February 16, 2012

"Woody Guthrie" by Ueno Wayne


Find a Grave


It was in a bend of the Sacramento River, Redding, California,
I come into camp one night from playing the saloons and two girls, twelve and fourteen, were singing to quiet a baby and strumming a guitar.
I hung mine up on a stub of limb, went down and stretched myself out and listened for a long time.
I just reared back and soaked in every note.
It was so clear and honest sounding, no Hollywood put-on, no fake wiggling.
It was better to me than the loud squalling and bawling I had to do to make myself heard in the old mobbed up saloons. 
And instead of getting you all riled up mentally and sexually, it done something a lot better, something that’s harder to do.
It cleared your head up, that's what it done, caused you to fall back and let your draggy bones rest.

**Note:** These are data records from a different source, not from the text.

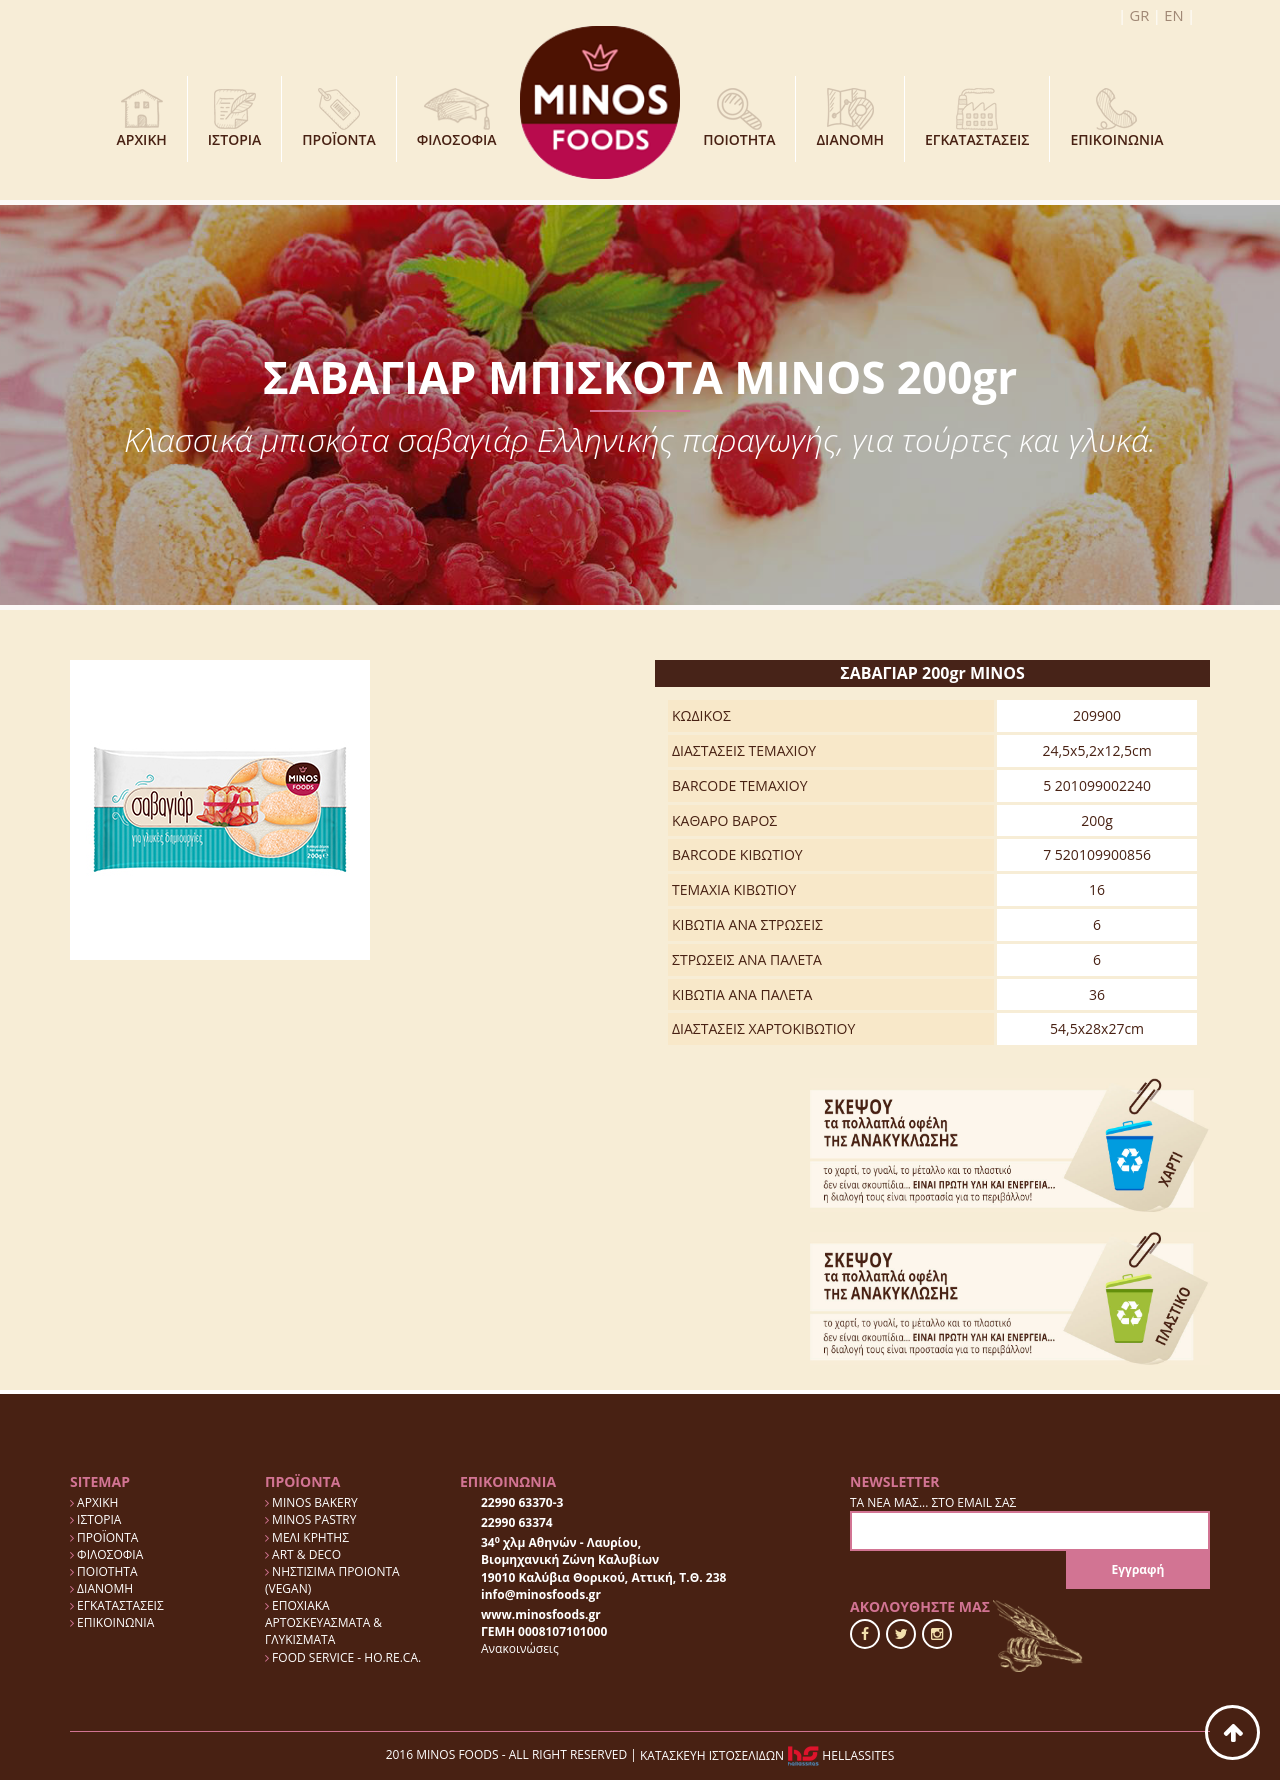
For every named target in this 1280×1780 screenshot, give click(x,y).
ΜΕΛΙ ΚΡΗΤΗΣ (307, 1537)
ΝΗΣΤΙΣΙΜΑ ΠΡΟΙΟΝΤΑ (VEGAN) (332, 1580)
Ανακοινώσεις (520, 1648)
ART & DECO (303, 1554)
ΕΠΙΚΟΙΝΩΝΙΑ (1116, 117)
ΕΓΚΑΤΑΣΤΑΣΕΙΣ (977, 117)
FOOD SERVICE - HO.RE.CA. (343, 1657)
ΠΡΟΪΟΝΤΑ (338, 117)
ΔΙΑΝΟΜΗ (850, 117)
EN (1174, 14)
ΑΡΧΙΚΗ (142, 117)
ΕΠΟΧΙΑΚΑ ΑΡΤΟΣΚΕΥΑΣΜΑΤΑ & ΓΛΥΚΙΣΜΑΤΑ (323, 1622)
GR (1141, 14)
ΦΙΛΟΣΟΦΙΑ (457, 117)
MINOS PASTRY (310, 1519)
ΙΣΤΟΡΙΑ (234, 117)
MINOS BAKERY (311, 1502)
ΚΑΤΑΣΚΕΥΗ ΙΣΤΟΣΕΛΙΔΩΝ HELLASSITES (767, 1755)
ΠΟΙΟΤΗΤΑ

The men who’d been in the saloons come down the trail to where they was singing--then the whole drunk mess of them stood there reeling and listening in the dark. Then they shushed each other to keep quiet and set down on the ground to listen. Everybody got so still that it almost crackled in the air. 
Two little girls were making two thousand working people feel like I felt, rest like I rested. 
Not a one of them talking above a whisper, and the one whispering feels guilty because she knows that ninety-nine out of every hundred are tired, weary, have felt sad, joked and carried on to keep from crying. 
These two little girls are telling about all of that trouble, and everybody knows it’s helping.
These songs say something about our hard traveling, something about our hard luck, our hard get-by,
But the songs say we’ll come through all of these in pretty good shape, and we’ll be all right. We’ll work, help each other, and make ourself useful.

If a cyclone comes, or a flood wrecks the country, or a bus load of school children freeze to death along the road, if a big ship goes down, or an airplane falls in your neighborhood, an outlaw shoots it out with the deputies, or the working people go out to win a war, yes, you’ll find a train load of things you can set down and make up a song about. 
You’ll hear people singing your words around over the country, and you’ll sing their songs everywhere you travel or everywhere you live, and these are the only kind of song my head or my music box has got any room for. 

Men squatted or sat leaning back against tree trunks. It got so quiet you could hear the lightning bugs turn their lights on and off. The old jungle camp was getting a lot of good rest there listening to the little girls’ song drift out across the dark wind.